- [TASK OBJECTIVE]
An exact copy of every record, with no pictures, please.

(Collected data)
+++
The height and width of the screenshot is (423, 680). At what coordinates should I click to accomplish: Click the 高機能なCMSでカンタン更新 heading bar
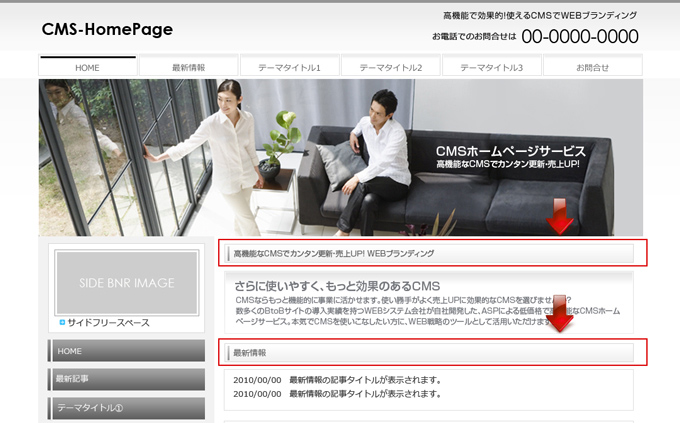430,254
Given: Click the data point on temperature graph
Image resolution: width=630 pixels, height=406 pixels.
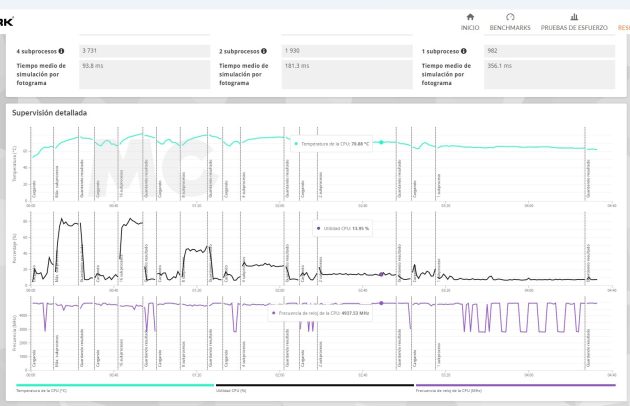Looking at the screenshot, I should [381, 142].

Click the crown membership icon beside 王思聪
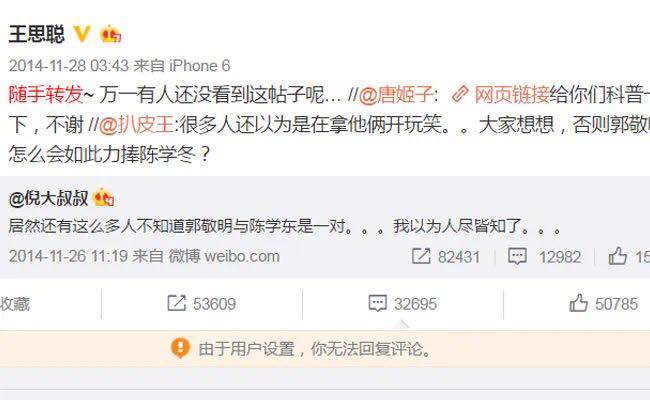point(110,34)
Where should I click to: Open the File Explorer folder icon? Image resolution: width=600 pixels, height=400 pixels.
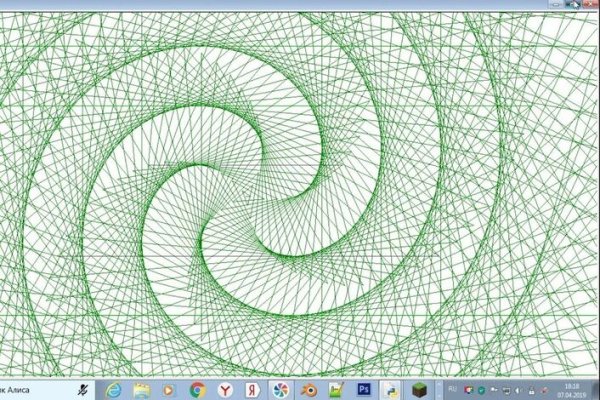tap(141, 388)
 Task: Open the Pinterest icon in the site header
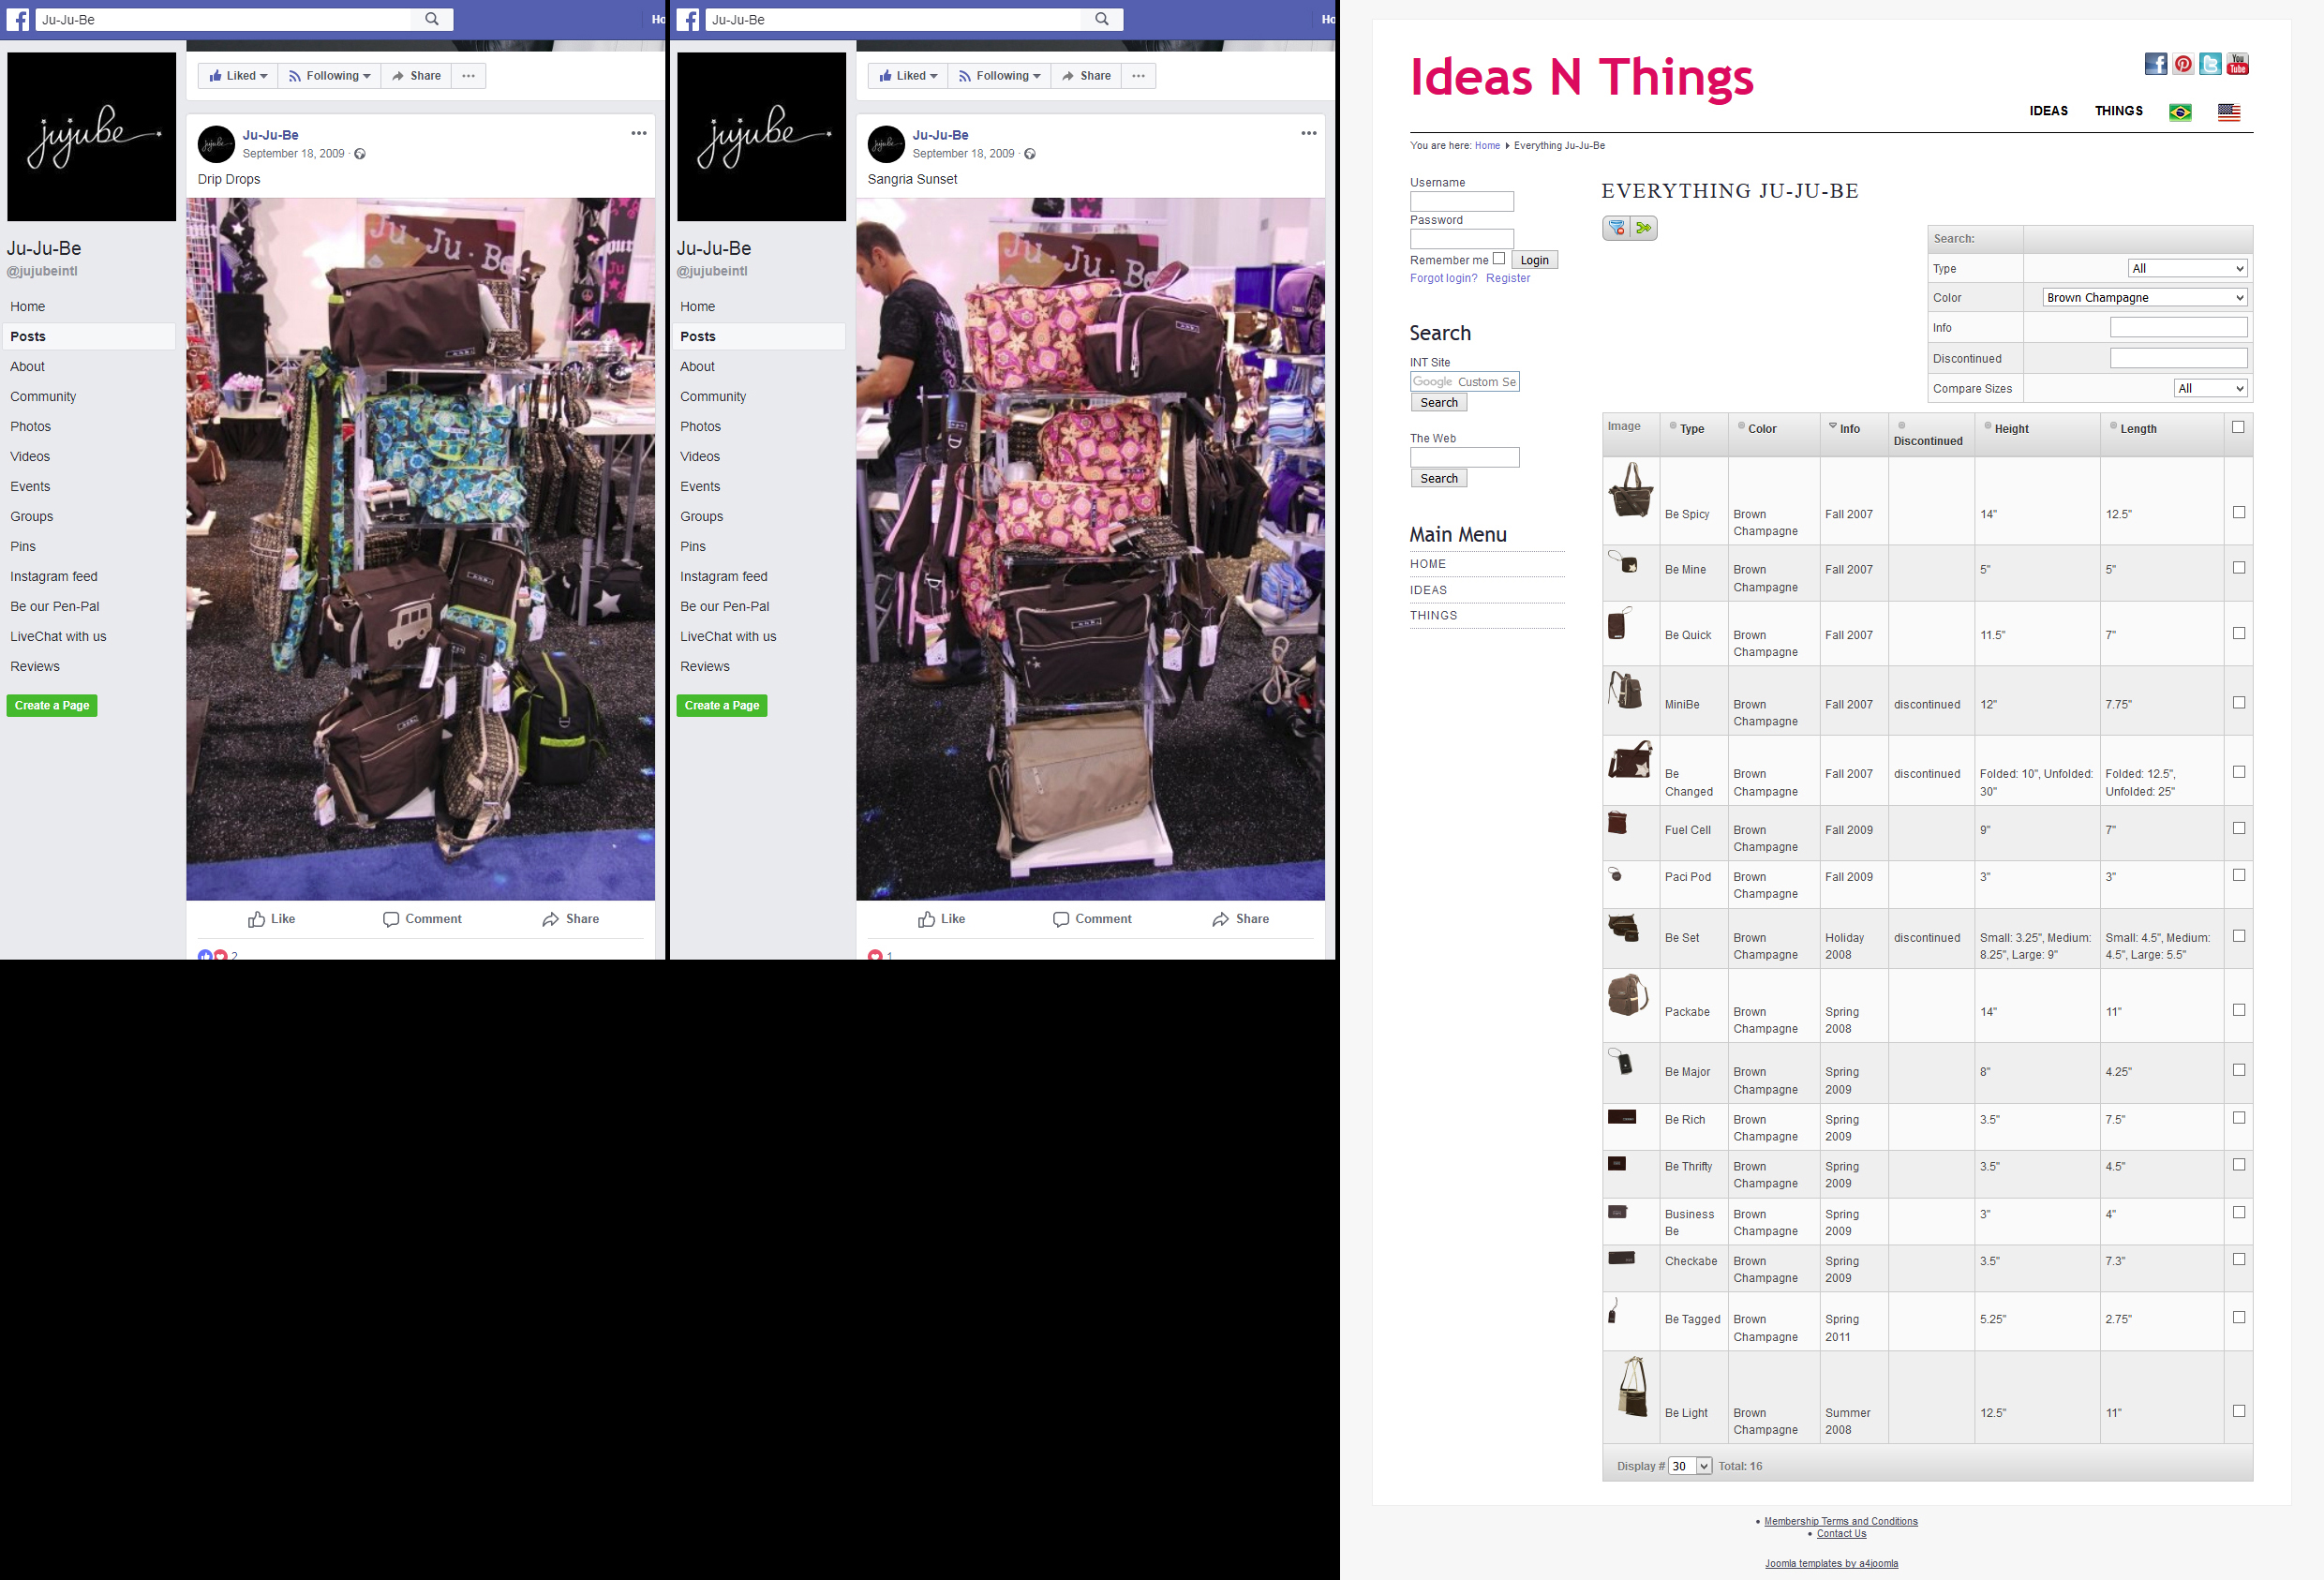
+++
- [TASK ANSWER]
The height and width of the screenshot is (423, 680). At what coordinates should I click to accomplish: Click the 高機能なCMSでカンタン更新 heading bar
430,254
Given: Click the data point on temperature graph
Image resolution: width=630 pixels, height=406 pixels.
Looking at the screenshot, I should [381, 142].

Click the crown membership icon beside 王思聪
point(110,34)
Where should I click to: Open the File Explorer folder icon? Image resolution: width=600 pixels, height=400 pixels.
tap(141, 388)
 Task: Open the Pinterest icon in the site header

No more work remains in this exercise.